Captioning Guidelines and Best Practices
Applies to the following areas:
|
|
Overview
Captions are more than text versions of audio dialogue and sound. They are a practical solution that can be added to a prerecorded video or even a live video in real time. Providing this text ensures your content is accessible to more people.
Captions are essential and help the following:
- Deaf and hard-of-hearing people
- Non-native language speakers
- People with learning disabilities
- Anyone in a noisy environment
UAGC Accuracy for Captions
When considering what multimedia to include in your content, look for the following and plan to ensure that you follow the UAGC policy for captioning.

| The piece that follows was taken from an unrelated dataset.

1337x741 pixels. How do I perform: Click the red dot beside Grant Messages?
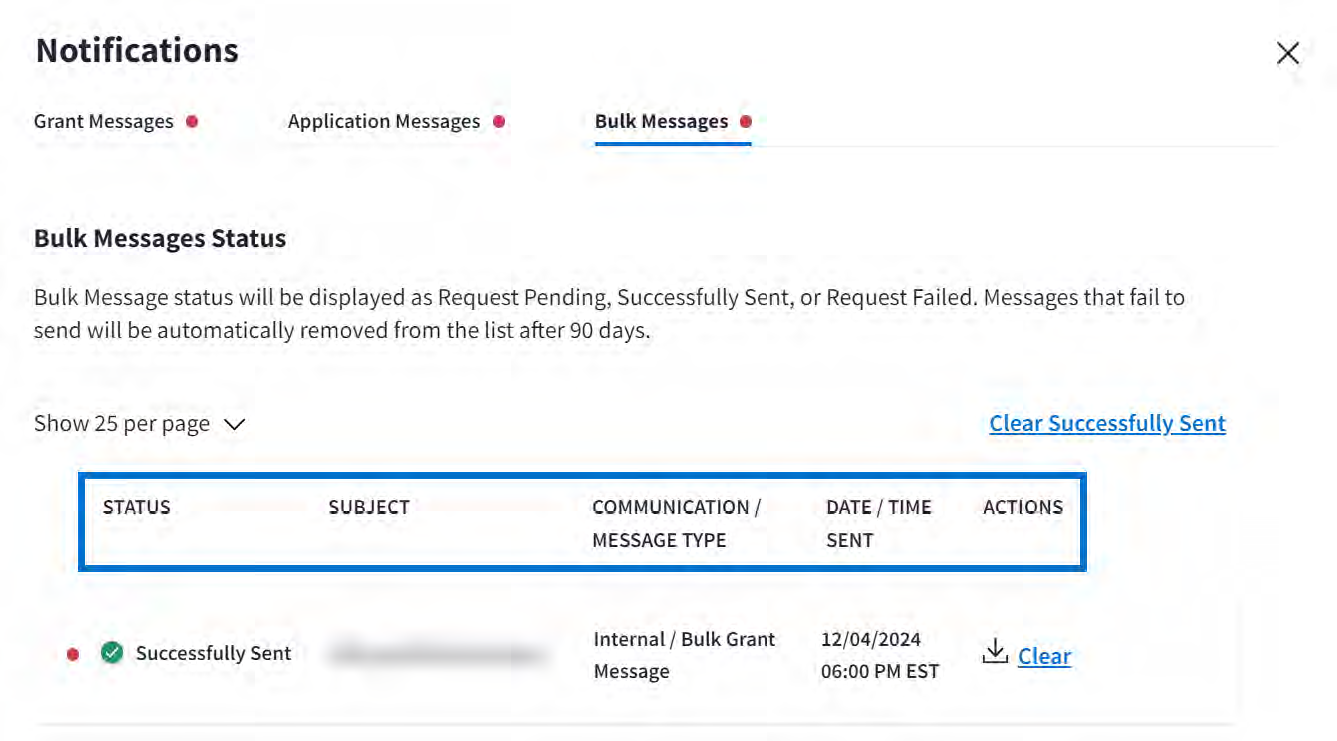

- External videos require captioning and must meet the following criteria:
- Captioning cannot omit any words (unless those words are on screen).
- Captioning must have punctuation and appropriate capitalization.

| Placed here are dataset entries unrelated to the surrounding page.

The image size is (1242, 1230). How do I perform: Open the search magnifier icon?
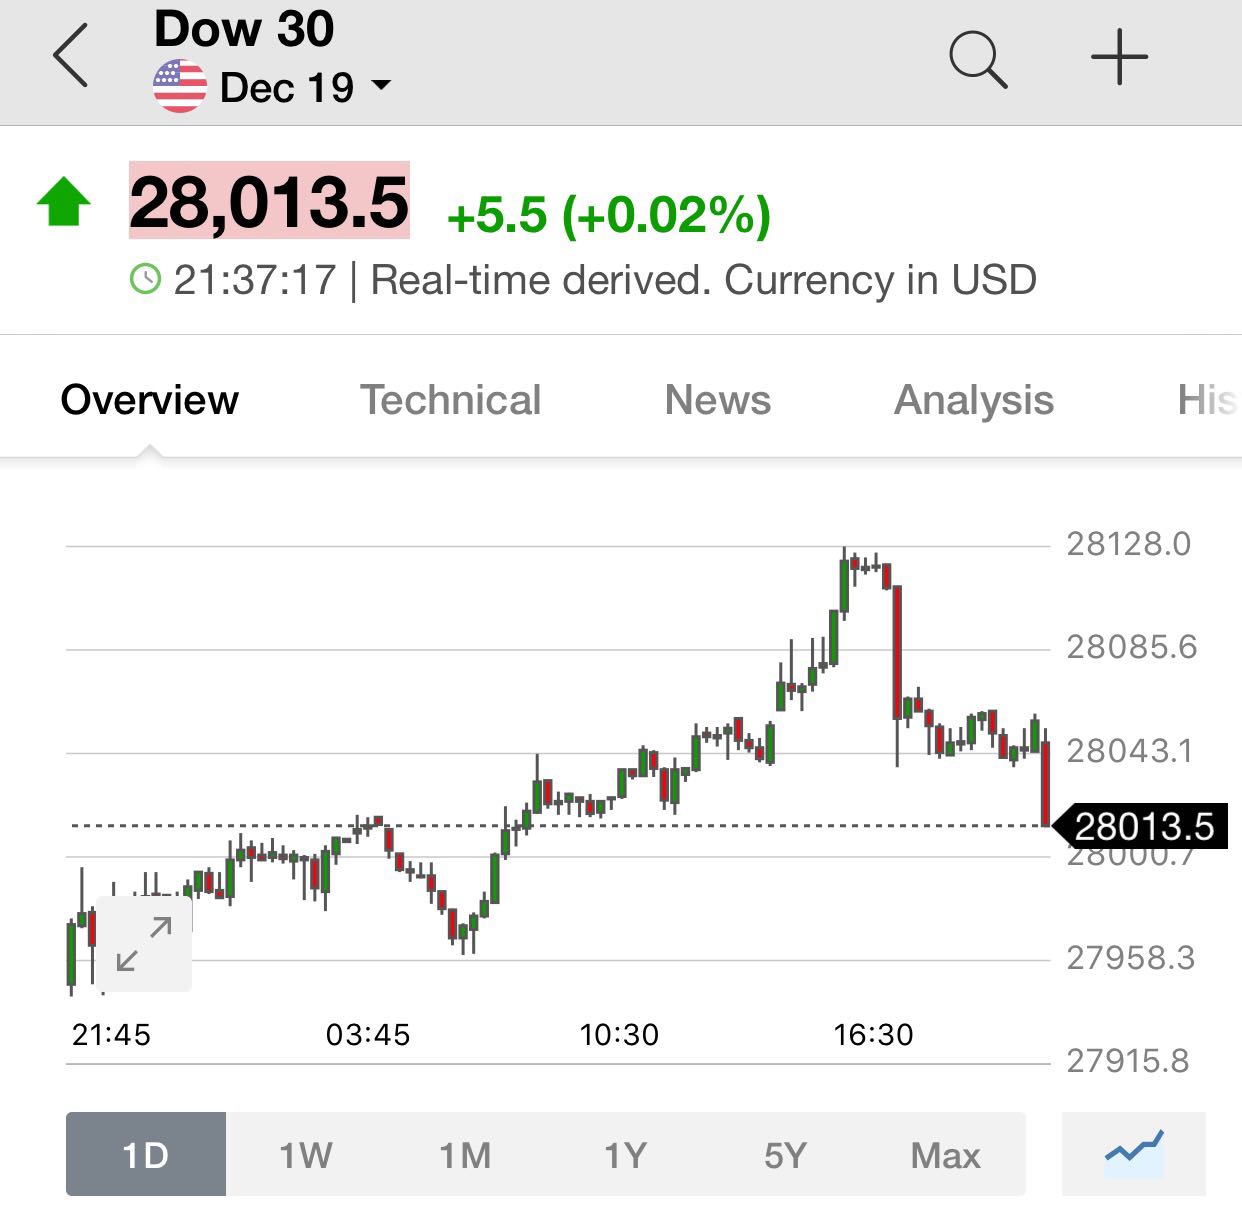click(x=977, y=59)
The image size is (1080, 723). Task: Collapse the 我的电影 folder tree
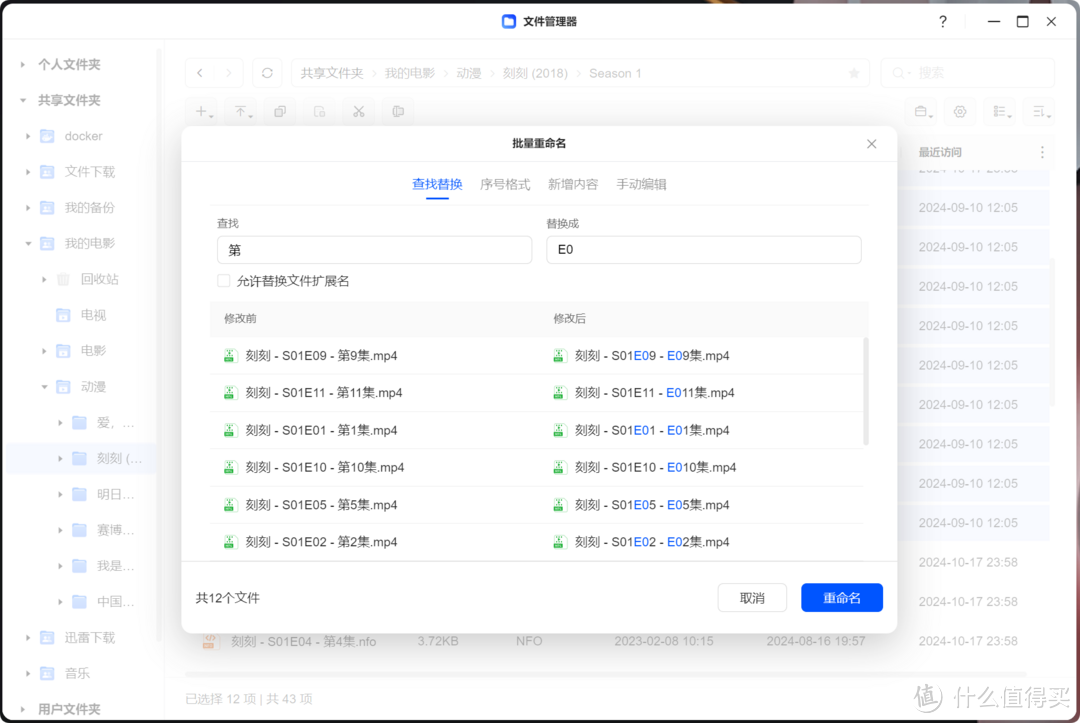(x=28, y=243)
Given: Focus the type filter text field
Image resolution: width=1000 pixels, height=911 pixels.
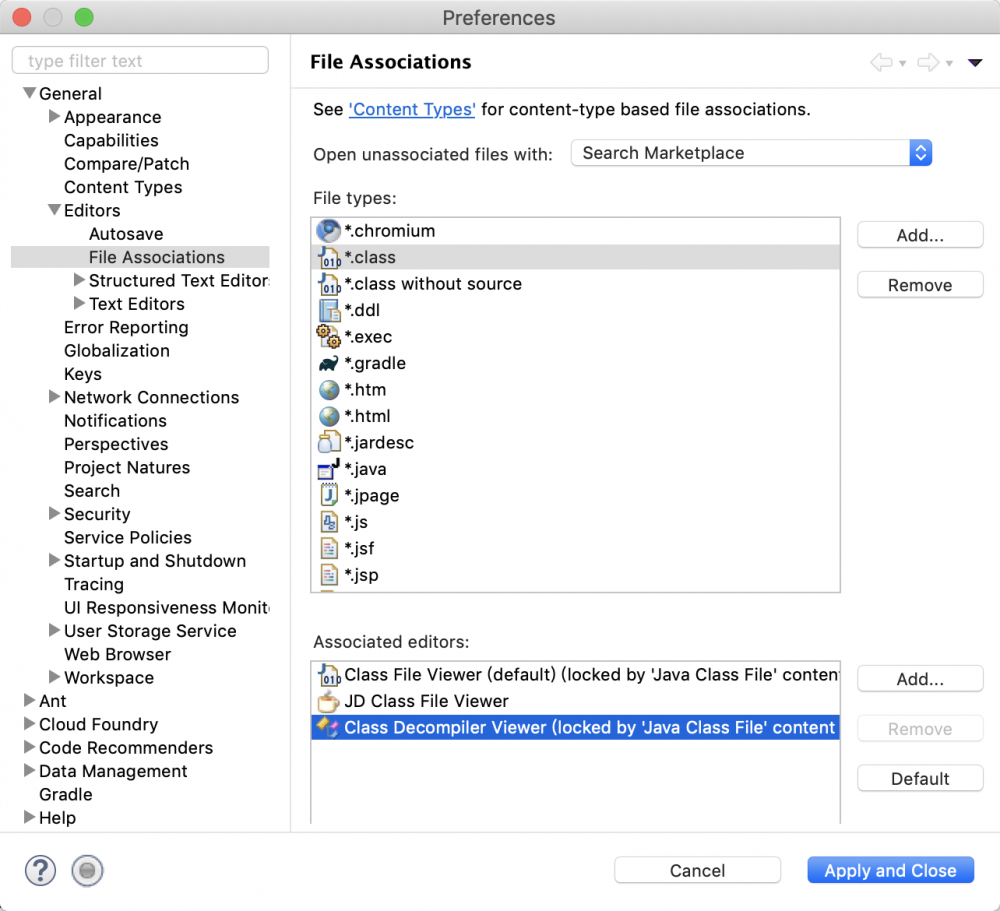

- Captioning can have up to 2 spelling or punctuation errors. (Errors may not be present in words that are critical to understanding the content).

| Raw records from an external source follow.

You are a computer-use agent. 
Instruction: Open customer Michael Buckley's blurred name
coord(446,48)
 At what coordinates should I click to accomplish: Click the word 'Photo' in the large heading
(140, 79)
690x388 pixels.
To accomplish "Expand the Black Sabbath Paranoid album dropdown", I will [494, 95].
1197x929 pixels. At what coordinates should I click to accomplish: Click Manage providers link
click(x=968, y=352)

- Auto captioning via YouTube and other commonly used video platforms commonly contains errors and will not meet all the criteria. As automatic captions might misrepresent the spoken content, you should always review automatic captions to ensure proper transcription.
Best Practices
Captions generated by artificial intelligence (AI) provide varying degrees of accuracy. To ensure compliance with UAGC policy, review all captions in your video. Videos posted to YouTube need the author or video owner to review and edit the video captions to ensure UAGC External Video policy. This can be completed on YouTube, and please note that YouTube uses the term Subtitles in the menu area in YouTube Studio. For directions on how the video owner can add and edit YouTube autogenerated subtitles and captions, please refer to the YouTube help section, Add subtitles & captions.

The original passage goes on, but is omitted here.